Los movimientos insurgentes que aún existen en América Latina, a pesar de su erosión política e ideológica, siguen expresando la problemática común a casi todas las naciones de la región: marginación y pobreza, saqueo económico, precariedad financiera, corrupción, narcotráfico, iniquidad social, carencia de vías de participación política. Eso no quiere decir que sean, a estas alturas, propuestas viables para resolver esas y otras lacras. La persistencia de las organizaciones armadas es parte de los problemas reales, no de las soluciones posibles.

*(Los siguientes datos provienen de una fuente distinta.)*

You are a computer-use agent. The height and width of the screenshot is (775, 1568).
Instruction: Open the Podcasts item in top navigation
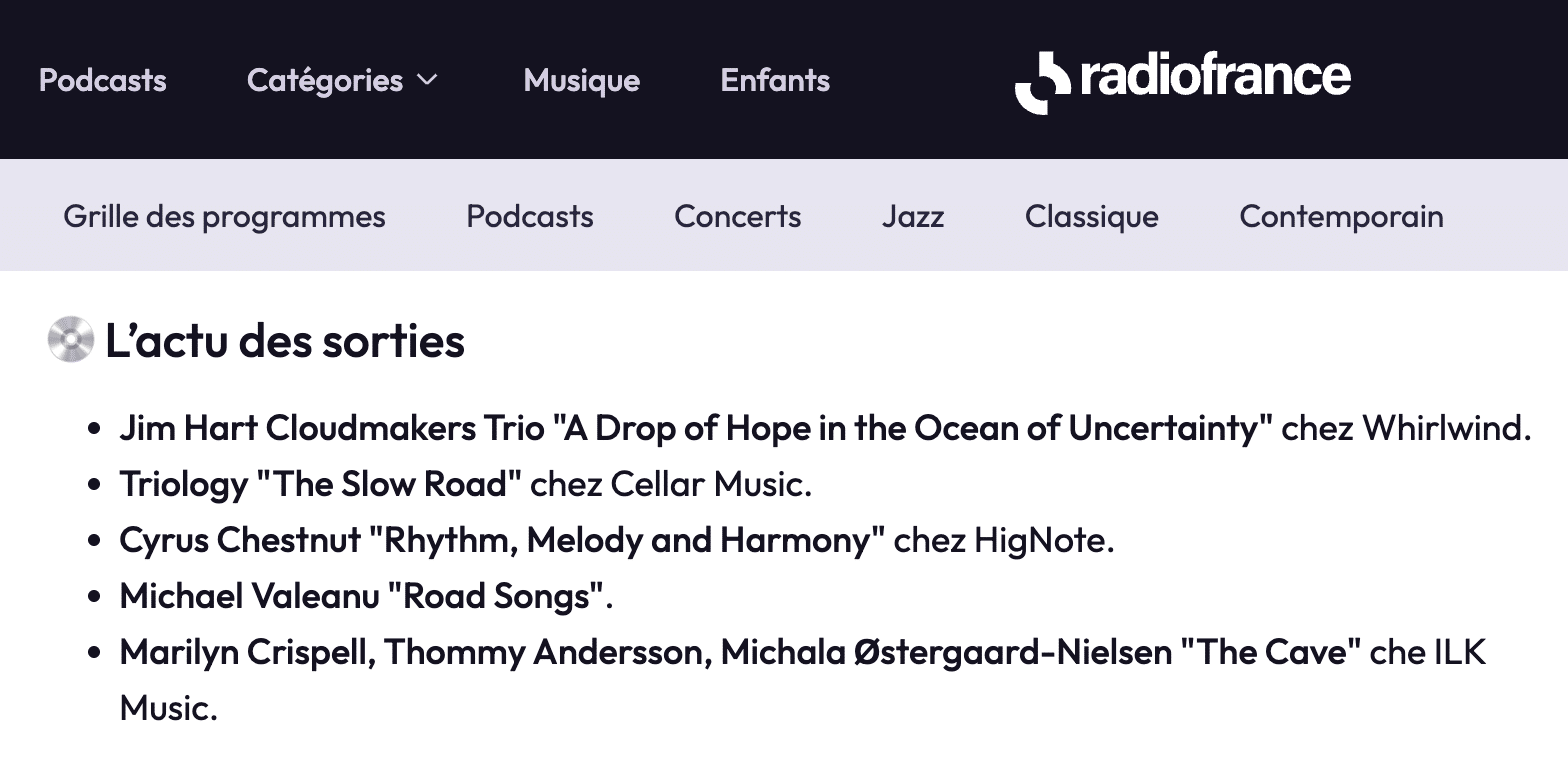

El caso de Colombia es particularmente desolador. Sobreviven allí grupos político-militares consolidados, en términos de control regional y poder de fuego, pero cada vez más desdibujados y erráticos en lo ideológico y lo político. La violencia estructurada que existe en regiones del campo colombiano hace posible que para muchos la guerrilla sea ya no una militancia, sino un modus vivendi. Da la impresión --y el reciente secuestro de dos funcionarios internacionales se encargó de reforzarla-- de que el programa de las organizaciones rebeldes colombianas se reduce, hoy, a dos puntos: subsistir y preservar sus cotos de poder.
Con la única excepción de los zapatistas --los cuales se cuecen aparte, según admiten simpatizantes, adversarios y observadores neutrales, suponiendo que los haya--, las organizaciones que reivindican la lucha armada en América Latina no tienen gran cosa que decirle al mundo ni a sus respectivas sociedades. Esta diferencia puede explicarse, en parte, debido al carisma y el talento mediático de los insurgentes chiapanecos. Pero sólo en parte: si los Cerpa Cartolini, los Gorriarán Merlo o los dirigentes del ELN colombiano no son escuchados por sectores importantes de las sociedades de sus respectivos países --ya no digamos por los círculos progresistas que quedan en Europa y Estados Unidos-- ello no es únicamente porque sean menos simpáticos que Marcos, David, Tacho o Ramona, sino, principalmente, porque, a diferencia de éstos, los sudamericanos ofrecen un discurso y un programa marcados por el arcaísmo, la vaciedad y la confusión entre los medios y los fines, es decir, la reivindicación de la guerra porque sí y ya.
Sería simplista pensar que la degradación política y la erosión de su contacto social conducirán necesariamente a tales grupos a la extinción natural. Peor aún: en el entorno latinoamericano actual nada garantiza que no surjan organizaciones guerrilleras nuevas, tan arraigadas en la problemática social como carentes de propuestas reales, justamente a la manera de las colombianas.
Sin ir muy lejos, América Central es una zona que reúne condiciones para un resurgimiento de movimientos armados: marginación y miseria persistentes --a pesar de los planes de desarrollo--, existencias abundantes de armamento --pese a las ceremonias de desarme--, violaciones reiteradas a los derechos humanos --que la depuración de ejércitos y policías no ha logrado abatir--, subsistencia de oligarquías --ahora diversificadas por la admisión de ex comandantes guerrilleros en las fiestas de la alta sociedad--, un alto número de personas sin más capacitación profesional que para matar --a pesar de los planes de reubicación y reinserción--, una paz que no llega y una violencia que persiste, por más que las guerras hayan sido oficialmente clausuradas en hermosas y emotivas ceremonias internacionales.
Si el resurgimiento de la lucha armada no haría más que empeorar sus propias circunstancias justificatorias, la vuelta a las políticas gubernamentales de contrainsurgencia sería incluso más lesiva para los precarios --ínfimos, si se quiere-- espacios de legitimidad e institucionalidad arduamente construidos en el continente a partir de la década pasada. Ojalá que no.